Market-driven care systems can be bad for health, GPs are told

Reform of healthcare towards a more market-driven system could have a negative impact on patients, Irish GPs have been warned…

Reform of healthcare towards a more market-driven system could have a negative impact on patients, Irish GPs have been warned.

Health outcomes, such as childhood immunisation rates, disimproved following the restructuring of the health service in New Zealand, a meeting of the Irish College of General Practitioners was told. Dr Helen Rodenburg, president of the Royal New Zealand College of General Practitioners, said a series of changes to the health sector - which were largely driven by a market philosophy - resulted in a 10 per cent fall in childhood immunisations between 1996 and 1998.

The number of women requiring readmission after childbirth increased from 6 per cent to 10 per cent between 1996 and 1999, and the overall rate of hospital admissions also rose significantly over a 10-year period.

"Some of the possible reasons for these poorer outcomes were changed incentives for general practitioners to refer and to admit patients to hospital, and other barriers to primary care," she said.

READ MORE

New Zealand was one of the principal models used by the Department of Health here when it drew up the 2001 strategy, "Primary Care - a New Direction". However, as a result of poor outcomes - which Dr Rodenburg blamed on a lack of national co-ordination and restricted funding - the New Zealand Ministry of Health itself published a further primary healthcare strategy in 2001, which has been generally welcomed.

It proposes that all services, including general practice, be provided by primary health organisations (PHOs). All funding would be channelled through these organisations. The PHOs were specifically asked to "work with groups in their populations which have poor health or are missing out on services", Dr Rodenburg said. They must also provide a minimum set of essential community-based services and will be held accountable for the quality and effectiveness of the services they provide.

Dr Michael Boland, director of the ICGP Postgraduate Resource Centre said that "with smaller lists (of patients) and better access to diagnostic tests, GPs could do more and refer less often".

He warned against investing more funds in hospitals, specialists and equipment, as "this rarely resolves problems of overcrowding and long waiting times".
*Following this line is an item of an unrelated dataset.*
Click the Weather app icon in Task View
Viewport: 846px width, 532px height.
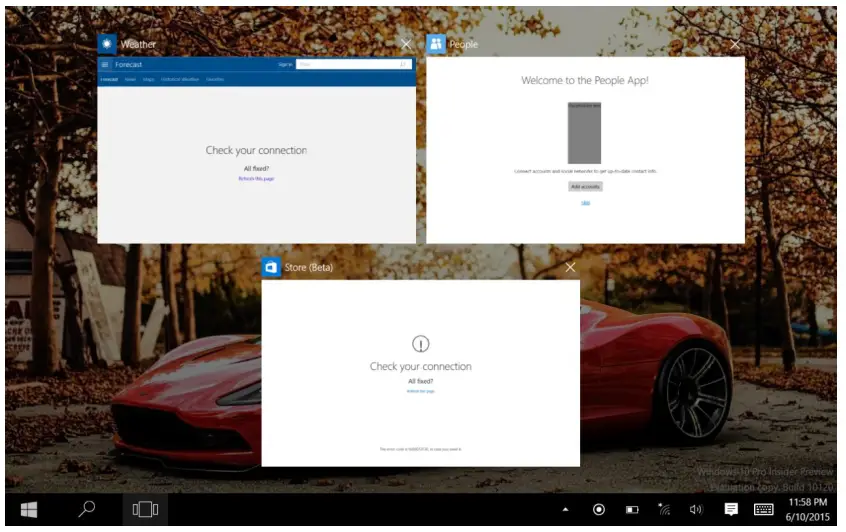point(107,44)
On maintaining standards in new and emerging models of general practice, Dr Boland said patients preferred to relate to an individual who integrated and co-ordinated their healthcare, rather than receiving "care by committee". For teamwork to be effective in a primary care setting, members would have to share a common vision, have good clinical records and work in close proximity to each other. "Each and every patient must have one care-leader," he said.

While emphasising that teamwork "is the way to go", Dr Boland said he was concerned that the new primary care teams could, if not structured properly, provide "fragmented care".